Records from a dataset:
--------------------------------

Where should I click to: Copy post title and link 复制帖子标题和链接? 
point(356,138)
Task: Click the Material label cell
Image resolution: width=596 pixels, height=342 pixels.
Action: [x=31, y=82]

--------------------------------

TASK TO COMPLETE
Could the data above be returned exactly as it stands?

TASK SOLUTION
Where should I click to: Copy post title and link 复制帖子标题和链接? 
point(356,138)
Task: Click the Material label cell
Image resolution: width=596 pixels, height=342 pixels.
Action: [x=31, y=82]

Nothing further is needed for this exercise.